Außerdem gibt es keine Fähigkeiten und Talente, die nicht mit dem Kampf verbunden sind. Überredungskunst, oder eher Zusatzoptionen in Gesprächen, werden über den Inquisitionsbonus freigeschaltet. Schlösser knacken kann einfach jeder Schurke, Türen eintreten, jeder Krieger, und jeder Magier entfernt Barrieren. Es ist schade, dass das nicht über ein übliches RPG-System geregelt ist und wirkt dadurch ein wenig versimpelt. Genauso die Tatsache, dass man nicht mehr heilen kann, sondern eben einfach ein paar Tränke hat, die sich an Lagern immer wieder auffüllen. Zusätzlich dazu, haben eure Entscheidungen zumeist keinen direkten Einfluss auf die Geschichte. Zwar verändert ihr das absolute Ende, nicht aber den Lauf, den das Spiel nimmt – und das ist ebenfalls ein wenig schade. All das ist nicht schlimm genug um das Spiel im Ganzen runter zu ziehen, jedoch sind es Punkte, die man auch hätte vermeiden könnte, immerhin stechen sie einem ungemein unangenehm ins Auge. Der Taktikmodus aus Teil 1 war gut und hat funktioniert und erzwingt somit den Vergleich – den Inquisition zumindest hierauf bezogen, nicht bestehen kann.

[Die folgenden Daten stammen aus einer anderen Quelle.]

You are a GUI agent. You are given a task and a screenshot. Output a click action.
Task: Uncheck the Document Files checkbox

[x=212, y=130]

Allein – oder mit Freunden!
Der Multiplayer von Dragon Age: Inquisition ist dabei jedoch kaum einer weiteren Erwähnung wert. Ihr erstellt euch einen Charakter, schaltet Klassen durch das Finden von Items frei und steigt im Level, indem ihr mit drei weiteren Personen, durch kleine Dungeons irrt. Bisher kamen uns die Server nicht unbedingt stabil vor, meist war eine leichte Verzögerung spürbar, außerdem kann man die Kisten, die man sonst für das in den Dungeons gefundene Gold kaufen könnte, auch für Echtgeld kaufen – was einem natürlich auf gewisse Art hilft, in der Rangliste schneller aufzusteigen. Bestimmt macht es Spaß, mit drei Freunden, komplett neue Figuren anzufangen und durch die kleinen Dungeons zu huschen, aber wirklich weltbewegend ist das nun nicht. Ein hübsches Feature, ja, aber der Echtgeld-Shop zieht das Ganze etwas runter.